Your task
From the line containing "Image resolution: width=708" to the line containing "The width and height of the screenshot is (1672, 941)." in the records below, set down every line exactly as it stands, both ends included, and skip the pictures.

Recorded information
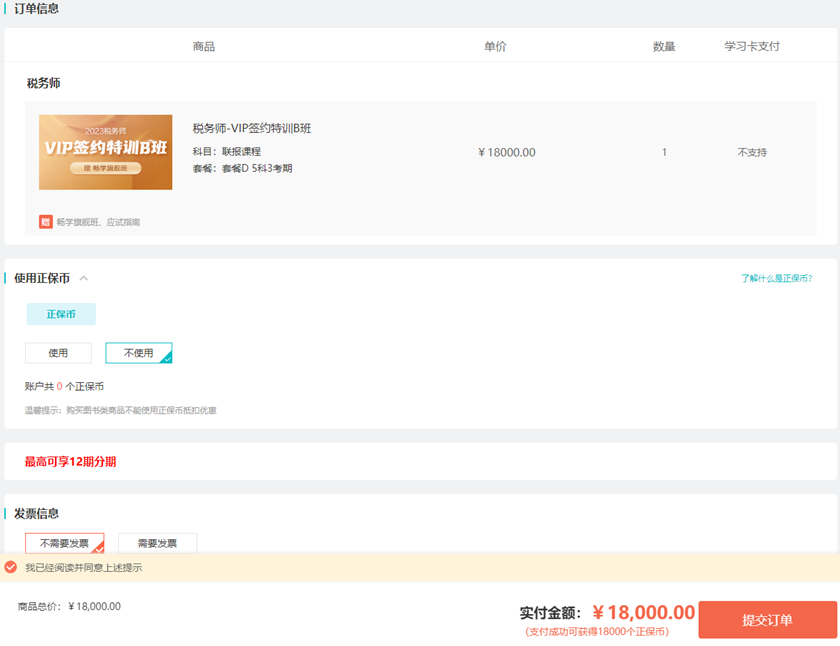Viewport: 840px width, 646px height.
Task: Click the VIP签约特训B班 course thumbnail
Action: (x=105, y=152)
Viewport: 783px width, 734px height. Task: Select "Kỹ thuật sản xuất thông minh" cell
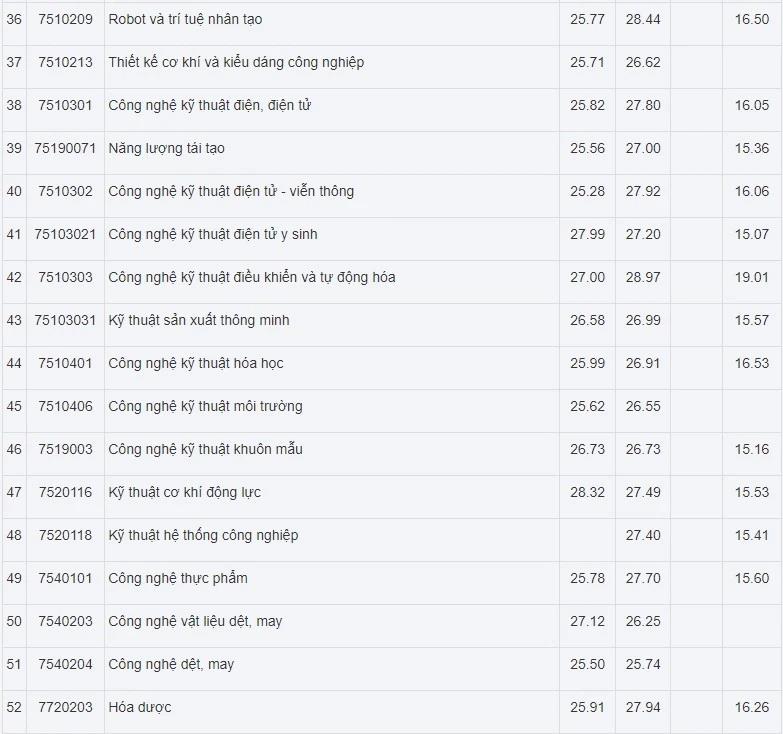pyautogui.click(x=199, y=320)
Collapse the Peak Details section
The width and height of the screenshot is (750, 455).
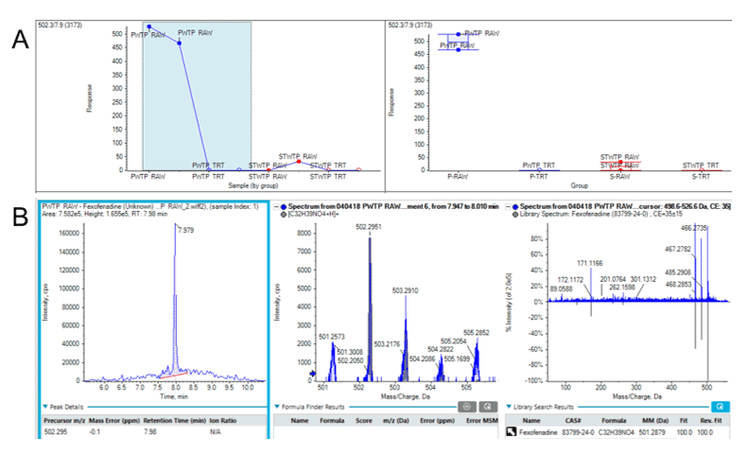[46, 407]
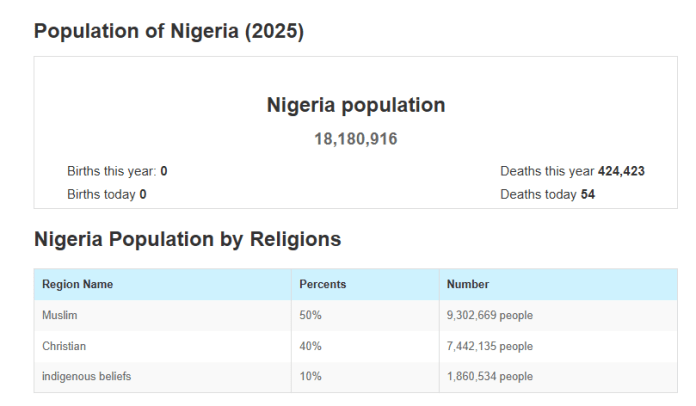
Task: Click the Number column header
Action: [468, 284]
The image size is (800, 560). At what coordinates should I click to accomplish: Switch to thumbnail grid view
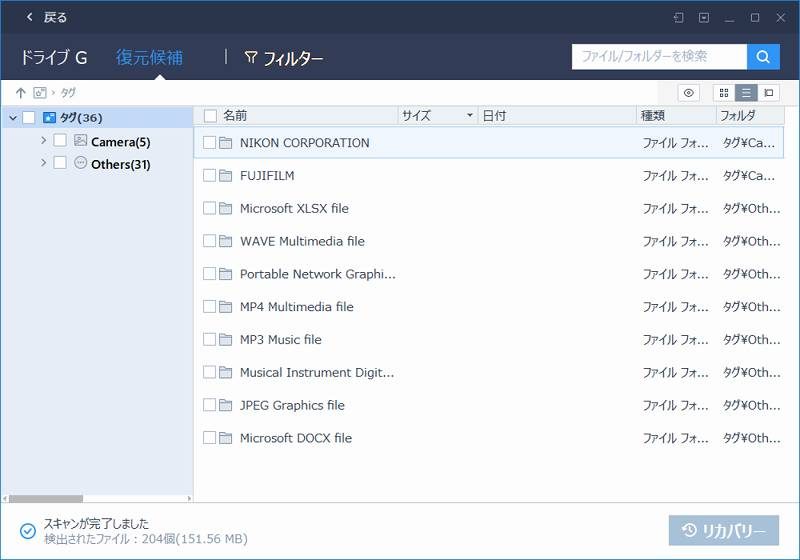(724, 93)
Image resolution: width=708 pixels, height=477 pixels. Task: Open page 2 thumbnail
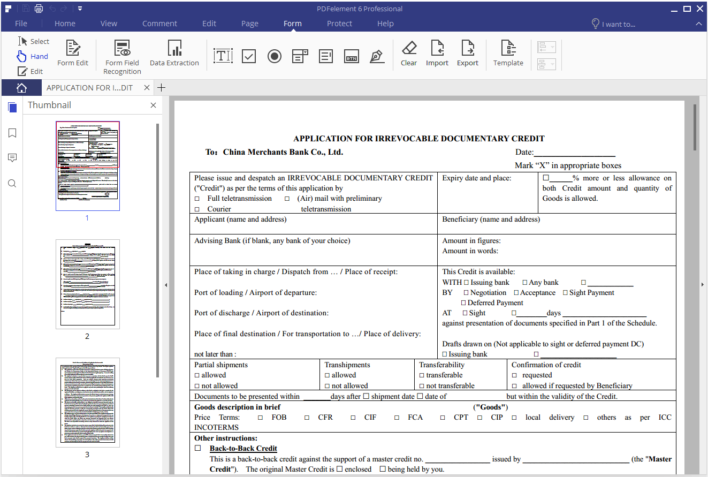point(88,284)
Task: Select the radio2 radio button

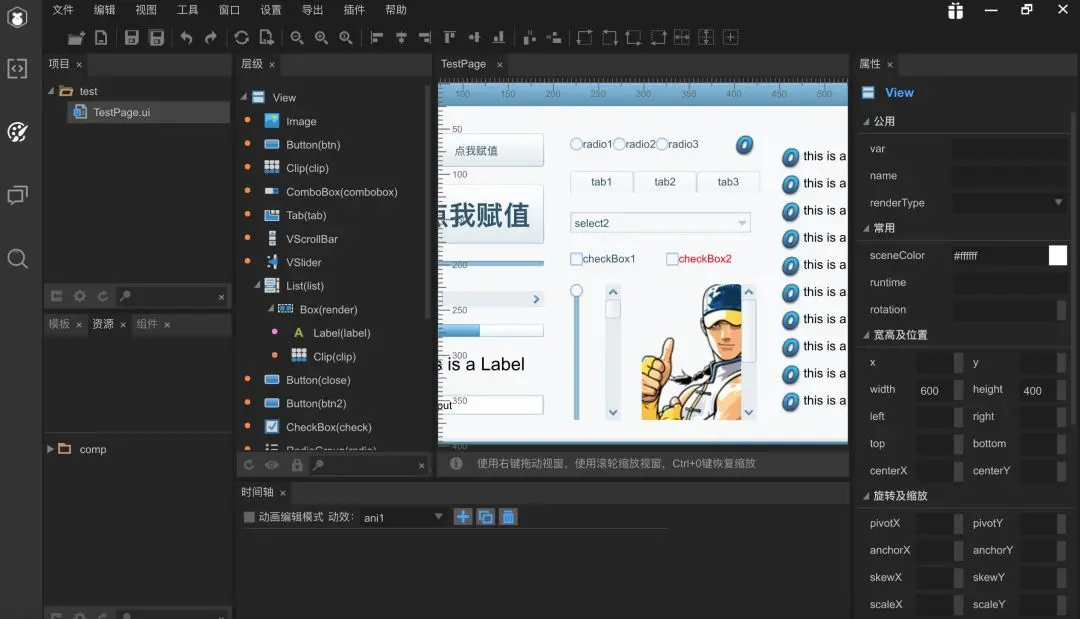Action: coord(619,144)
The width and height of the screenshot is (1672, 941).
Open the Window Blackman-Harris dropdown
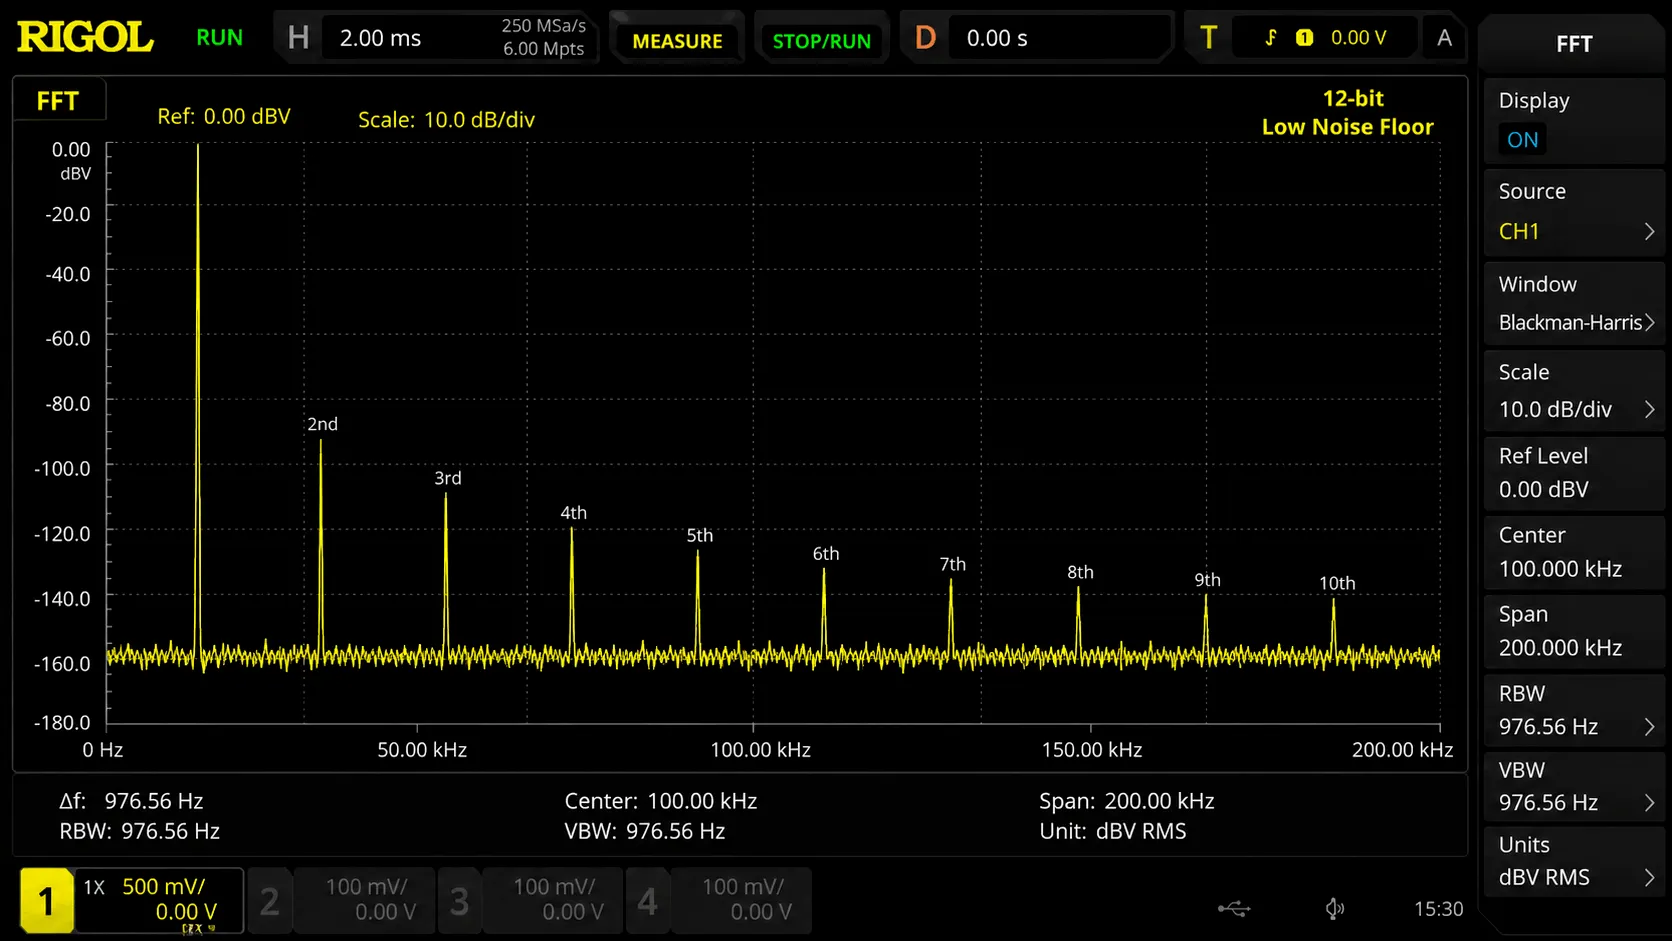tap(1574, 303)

Result
Image resolution: width=708 pixels, height=477 pixels. Task: Open page 2 thumbnail
point(88,284)
Task: Select the radio2 radio button

Action: coord(619,144)
The width and height of the screenshot is (1672, 941).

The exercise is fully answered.